For great technical insights on storage networking and related technology trends, see Richard McDougall's weblog

Richard is co-author of the Solaris Internals book and has recently been working on storage network technology. Richard is much smarter than I am about how the technology really works.

This is only a test

This is a test of MarsEdit, a weblog editor for Macs. It is available HERE. MarsEdit simplifies creation of HTML for weblog postings from OS X.
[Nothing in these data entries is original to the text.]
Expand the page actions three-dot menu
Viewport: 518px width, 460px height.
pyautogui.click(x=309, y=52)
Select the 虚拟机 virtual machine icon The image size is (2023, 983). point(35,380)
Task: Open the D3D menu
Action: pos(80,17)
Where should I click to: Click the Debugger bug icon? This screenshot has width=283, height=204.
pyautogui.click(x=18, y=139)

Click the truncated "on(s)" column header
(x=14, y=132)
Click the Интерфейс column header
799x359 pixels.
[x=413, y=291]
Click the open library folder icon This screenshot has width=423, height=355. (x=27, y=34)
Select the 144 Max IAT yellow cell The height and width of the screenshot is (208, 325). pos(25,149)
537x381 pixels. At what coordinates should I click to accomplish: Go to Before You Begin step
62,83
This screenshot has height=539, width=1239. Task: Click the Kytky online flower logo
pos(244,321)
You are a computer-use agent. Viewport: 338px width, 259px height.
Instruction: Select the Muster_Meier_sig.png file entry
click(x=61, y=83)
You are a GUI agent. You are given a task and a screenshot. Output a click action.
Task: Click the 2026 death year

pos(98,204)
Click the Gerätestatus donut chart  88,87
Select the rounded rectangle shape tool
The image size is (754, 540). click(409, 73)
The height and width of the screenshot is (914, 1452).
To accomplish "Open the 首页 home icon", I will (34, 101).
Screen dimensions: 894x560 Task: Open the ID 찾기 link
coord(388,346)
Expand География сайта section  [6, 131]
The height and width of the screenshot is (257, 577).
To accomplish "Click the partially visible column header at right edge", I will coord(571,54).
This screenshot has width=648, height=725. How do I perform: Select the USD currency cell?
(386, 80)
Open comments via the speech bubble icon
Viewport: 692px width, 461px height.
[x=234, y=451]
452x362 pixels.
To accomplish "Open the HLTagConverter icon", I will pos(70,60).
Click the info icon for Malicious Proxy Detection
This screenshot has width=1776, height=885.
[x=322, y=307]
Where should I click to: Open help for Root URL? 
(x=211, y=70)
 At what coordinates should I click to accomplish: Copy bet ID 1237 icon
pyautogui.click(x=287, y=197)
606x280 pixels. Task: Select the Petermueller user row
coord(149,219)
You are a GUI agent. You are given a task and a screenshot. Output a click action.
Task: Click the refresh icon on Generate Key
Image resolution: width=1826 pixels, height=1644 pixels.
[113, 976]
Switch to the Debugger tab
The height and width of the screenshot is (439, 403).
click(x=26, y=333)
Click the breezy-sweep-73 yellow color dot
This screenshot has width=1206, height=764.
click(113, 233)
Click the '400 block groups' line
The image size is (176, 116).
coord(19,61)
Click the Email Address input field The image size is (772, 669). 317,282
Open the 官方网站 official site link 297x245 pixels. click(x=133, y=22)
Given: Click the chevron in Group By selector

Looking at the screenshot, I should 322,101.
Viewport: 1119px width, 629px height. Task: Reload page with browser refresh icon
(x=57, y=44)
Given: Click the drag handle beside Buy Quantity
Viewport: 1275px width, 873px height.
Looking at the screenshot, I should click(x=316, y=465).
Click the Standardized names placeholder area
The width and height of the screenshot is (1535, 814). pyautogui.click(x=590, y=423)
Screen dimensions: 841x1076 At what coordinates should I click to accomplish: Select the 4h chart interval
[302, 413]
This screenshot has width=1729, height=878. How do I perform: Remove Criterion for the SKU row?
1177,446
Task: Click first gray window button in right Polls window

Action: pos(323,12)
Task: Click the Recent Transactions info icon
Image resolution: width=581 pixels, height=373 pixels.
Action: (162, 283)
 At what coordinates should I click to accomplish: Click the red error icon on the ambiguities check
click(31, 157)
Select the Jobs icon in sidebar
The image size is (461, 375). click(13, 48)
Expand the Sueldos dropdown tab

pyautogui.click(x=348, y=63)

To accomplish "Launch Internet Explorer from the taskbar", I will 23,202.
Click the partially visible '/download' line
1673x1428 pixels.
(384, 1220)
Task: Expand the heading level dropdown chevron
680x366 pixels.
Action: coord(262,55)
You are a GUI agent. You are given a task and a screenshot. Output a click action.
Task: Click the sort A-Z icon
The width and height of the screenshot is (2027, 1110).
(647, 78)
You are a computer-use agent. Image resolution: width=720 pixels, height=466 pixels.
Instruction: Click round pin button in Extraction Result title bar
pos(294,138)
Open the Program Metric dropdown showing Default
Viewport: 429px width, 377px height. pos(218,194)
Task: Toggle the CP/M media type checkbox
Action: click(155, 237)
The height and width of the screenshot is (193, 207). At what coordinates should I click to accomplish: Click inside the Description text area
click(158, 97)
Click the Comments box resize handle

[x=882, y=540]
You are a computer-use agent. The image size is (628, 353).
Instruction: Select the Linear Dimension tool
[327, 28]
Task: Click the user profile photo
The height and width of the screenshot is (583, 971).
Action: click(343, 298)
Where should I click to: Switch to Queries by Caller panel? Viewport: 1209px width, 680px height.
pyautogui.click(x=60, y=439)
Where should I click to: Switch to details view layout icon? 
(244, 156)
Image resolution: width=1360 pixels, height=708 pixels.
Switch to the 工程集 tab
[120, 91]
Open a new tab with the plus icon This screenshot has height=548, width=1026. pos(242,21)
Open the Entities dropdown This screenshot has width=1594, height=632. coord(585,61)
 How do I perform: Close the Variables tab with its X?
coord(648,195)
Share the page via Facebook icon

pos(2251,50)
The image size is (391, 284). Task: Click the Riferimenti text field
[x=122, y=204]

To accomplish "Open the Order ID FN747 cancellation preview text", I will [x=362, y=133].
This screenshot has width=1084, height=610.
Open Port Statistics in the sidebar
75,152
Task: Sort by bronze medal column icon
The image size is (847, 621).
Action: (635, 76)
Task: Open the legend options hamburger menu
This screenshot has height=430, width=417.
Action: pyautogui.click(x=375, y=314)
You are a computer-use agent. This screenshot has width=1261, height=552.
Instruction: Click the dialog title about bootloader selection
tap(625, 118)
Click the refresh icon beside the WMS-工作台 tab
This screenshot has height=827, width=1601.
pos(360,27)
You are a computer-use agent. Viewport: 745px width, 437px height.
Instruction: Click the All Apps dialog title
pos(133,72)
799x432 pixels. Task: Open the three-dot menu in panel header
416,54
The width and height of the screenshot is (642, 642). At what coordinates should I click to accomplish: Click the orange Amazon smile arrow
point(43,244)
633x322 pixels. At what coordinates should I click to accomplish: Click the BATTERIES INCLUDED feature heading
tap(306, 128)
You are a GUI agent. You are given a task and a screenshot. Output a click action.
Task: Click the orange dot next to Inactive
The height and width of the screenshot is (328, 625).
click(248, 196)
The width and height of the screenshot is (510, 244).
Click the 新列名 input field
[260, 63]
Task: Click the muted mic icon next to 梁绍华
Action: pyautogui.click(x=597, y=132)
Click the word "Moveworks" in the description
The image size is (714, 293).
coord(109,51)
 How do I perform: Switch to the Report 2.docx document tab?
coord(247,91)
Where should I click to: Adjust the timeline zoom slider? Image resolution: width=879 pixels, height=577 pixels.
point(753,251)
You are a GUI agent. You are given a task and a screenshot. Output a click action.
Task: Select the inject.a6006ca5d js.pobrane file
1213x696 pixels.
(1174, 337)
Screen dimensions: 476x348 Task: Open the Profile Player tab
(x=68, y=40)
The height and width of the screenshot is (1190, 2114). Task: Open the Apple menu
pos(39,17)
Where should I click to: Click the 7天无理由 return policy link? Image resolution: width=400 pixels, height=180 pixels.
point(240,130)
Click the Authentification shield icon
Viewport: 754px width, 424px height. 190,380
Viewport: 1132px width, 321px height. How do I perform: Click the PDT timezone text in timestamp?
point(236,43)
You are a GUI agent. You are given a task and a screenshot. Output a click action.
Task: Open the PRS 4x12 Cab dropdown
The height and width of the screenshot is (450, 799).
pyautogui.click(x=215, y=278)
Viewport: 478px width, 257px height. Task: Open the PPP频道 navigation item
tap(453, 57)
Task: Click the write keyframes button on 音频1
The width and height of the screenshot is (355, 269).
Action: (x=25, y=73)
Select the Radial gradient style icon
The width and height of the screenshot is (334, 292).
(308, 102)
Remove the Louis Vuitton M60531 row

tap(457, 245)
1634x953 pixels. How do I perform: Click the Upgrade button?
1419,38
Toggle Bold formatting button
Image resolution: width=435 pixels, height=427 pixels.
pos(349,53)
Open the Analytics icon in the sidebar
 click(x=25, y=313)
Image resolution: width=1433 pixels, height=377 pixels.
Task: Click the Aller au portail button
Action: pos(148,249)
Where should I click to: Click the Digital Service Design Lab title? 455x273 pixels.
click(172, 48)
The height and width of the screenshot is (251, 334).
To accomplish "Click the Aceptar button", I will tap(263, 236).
We now return to our regularly scheduled programming....

Wednesday Apr 20, 2005

Are we really open?

Yes,we are very serious about open standards and we are actively driving creation of new open storage management standards. The forum for this is the Storage Networking Industry Association (SNIA) at

When we created native multipathing for Solaris, we recognized that there was no standard way to monitor and manage multipathing so we initiated creation of a SNIA MP-API as part of the OS-Attach Technical Workgroup in SNIA. Sun engineer Paul von Behren has served as editor for this API which is now nearing final draft. You can download a copy from the SNIA website here:

In addition to putting an iSCSI driver into Solaris, we have also been participating in SNIA's IP Storage Technical Workgroup since its inception. This workgroup is chartered to define standard solutions for management of IP based storage networks. Sun storage engineer John Forte is helping edit the iSCSI Management API (IMA), a set of C programmatic interfaces for host based management of iSCSI initiators and discovery of iSCSI storage devices. Sun will be providing the Solaris version of IMA later this year. This same SNIA workgroup has also played a key role in defining the SMI-S iSCSI profiles that enable CIM based management of iSCSI initiators and storage. A draft of this spec is also available at:

In addition to creating the specs for the open APIs, we have gone the next step to make our API implementation available as open source projects. See the Source Forge project for the MP-API here:

See the sourceforge project for IMA here:

Sunday Apr 17, 2005

More on Multipathing

A reader asked if Solaris native multipathing can do multiple types of multipath/failover simultaneously, allowing connection to multiple types of storage arrays at the same time. The answer is definitely YES.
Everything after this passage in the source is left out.